» YOUR GOAL: Only the lines from the start of the data through the line containing "Task: Click the 72:00 hours saved value" should be written out, exactly as they are, with both ends included and the pictures left out.

-- Opening Marker --

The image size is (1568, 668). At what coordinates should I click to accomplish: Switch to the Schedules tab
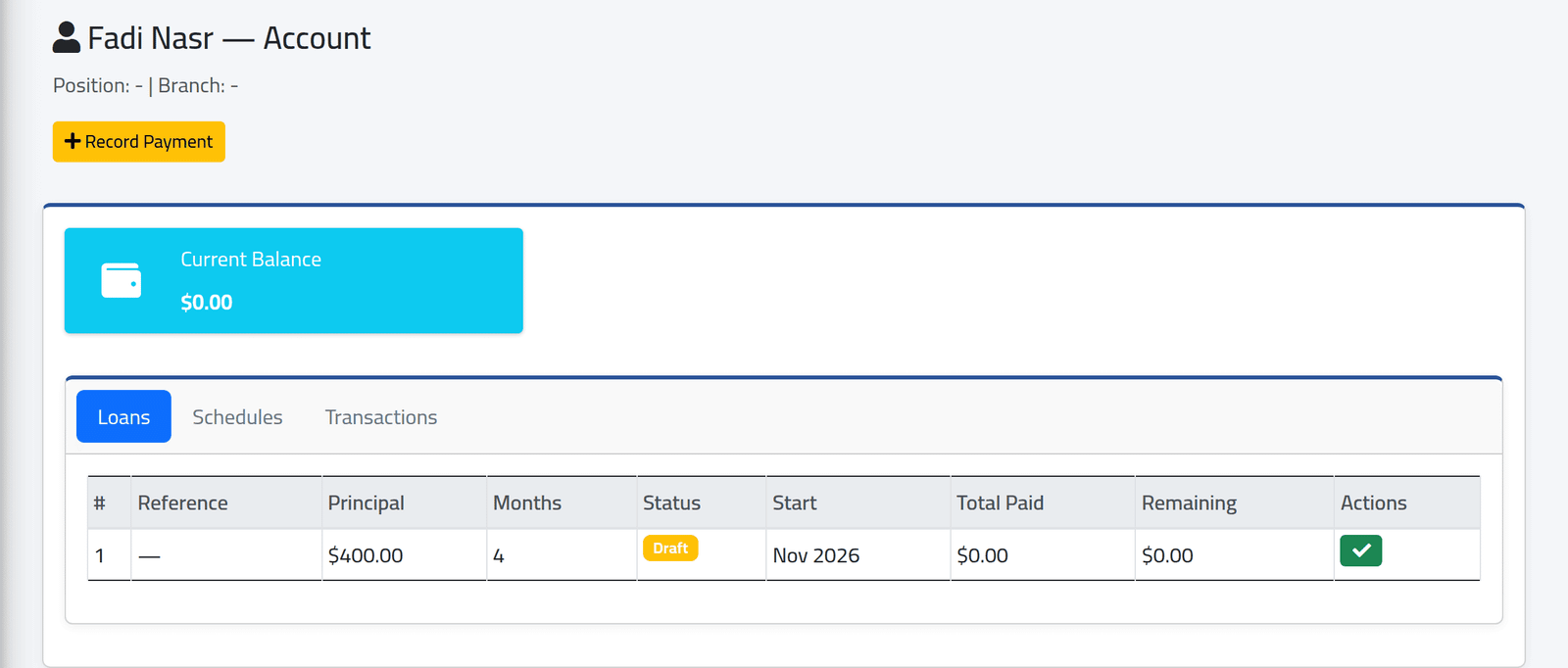(237, 417)
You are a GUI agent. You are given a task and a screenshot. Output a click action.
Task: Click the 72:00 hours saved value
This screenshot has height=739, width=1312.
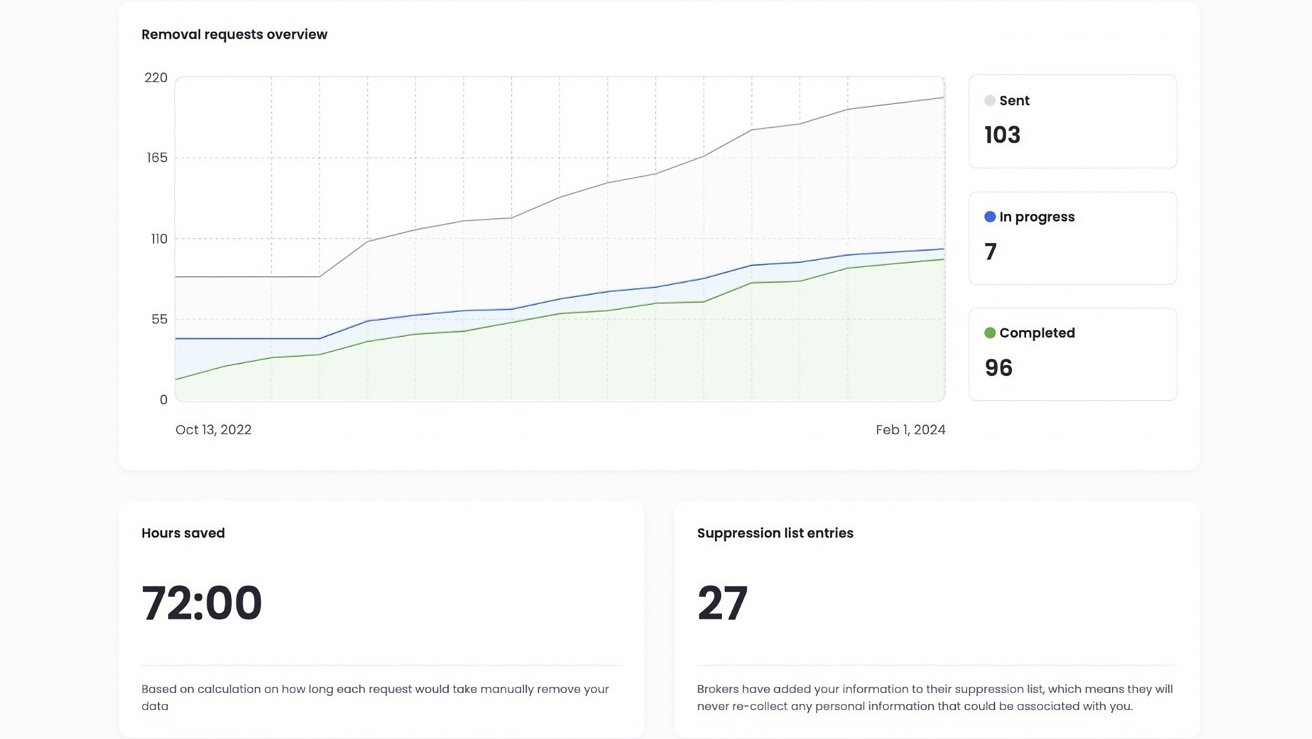(x=202, y=604)
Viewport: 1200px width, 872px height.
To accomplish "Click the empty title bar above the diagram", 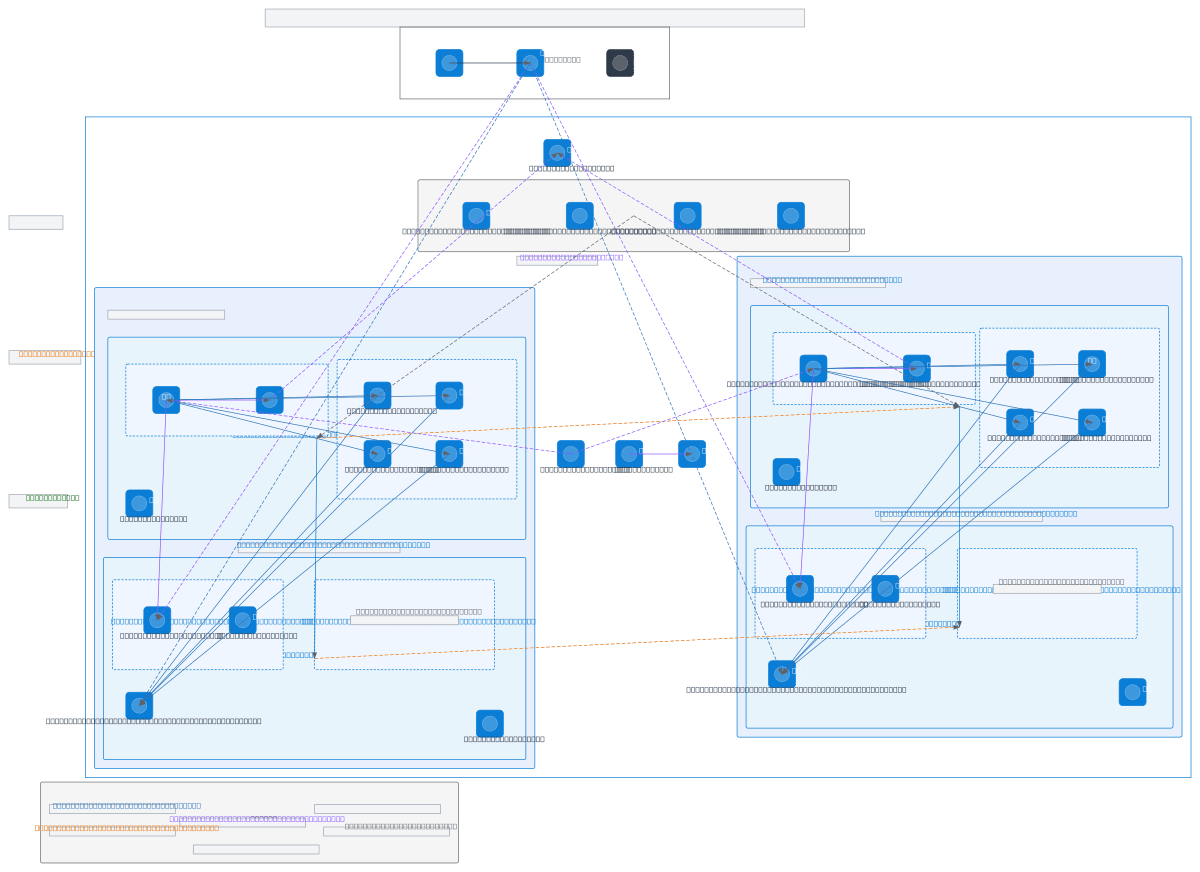I will [534, 18].
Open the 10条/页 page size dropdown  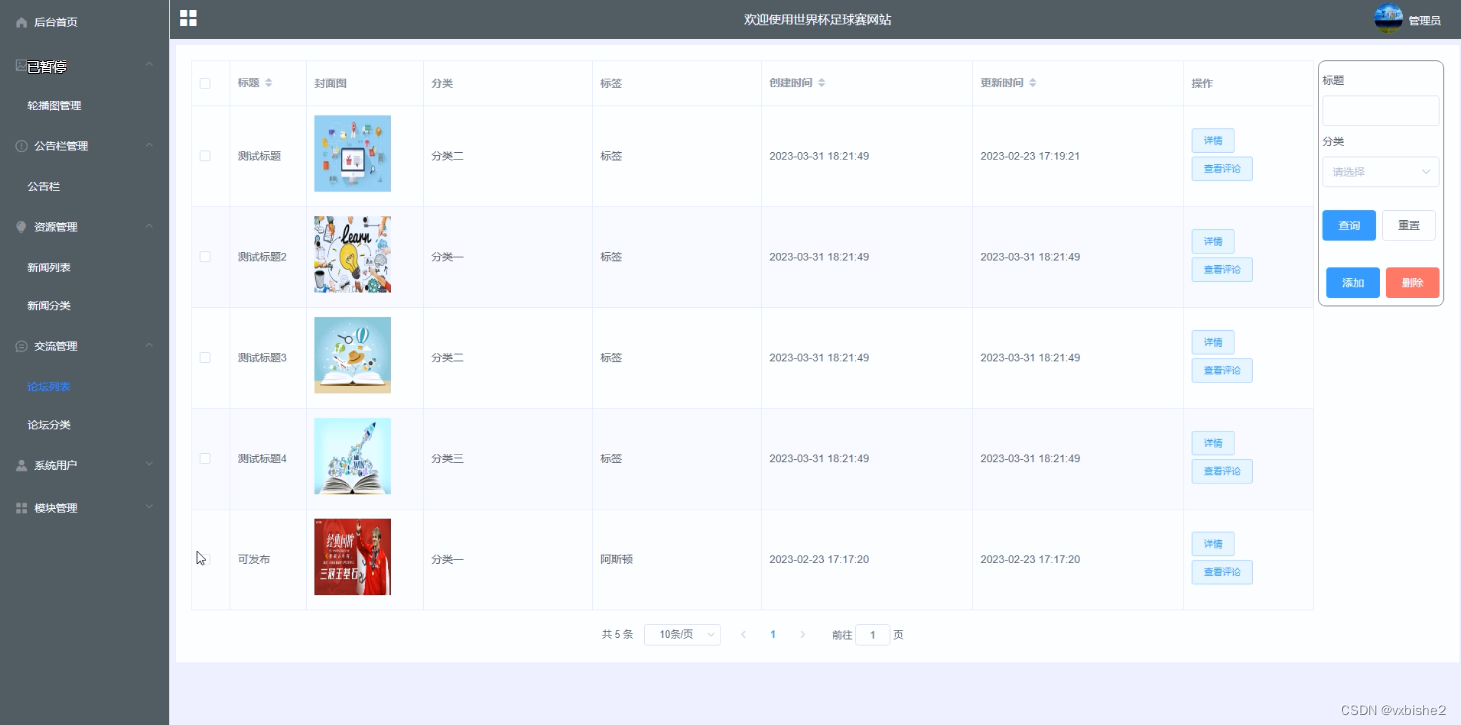tap(682, 634)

-- Closing Marker --

» EXERCISE OUTPUT:
The image size is (1568, 668). At what coordinates should I click to accomplish: Switch to the Schedules tab
(237, 417)
You are a GUI agent. You are given a task and a screenshot. Output a click action.
Task: Click the 72:00 hours saved value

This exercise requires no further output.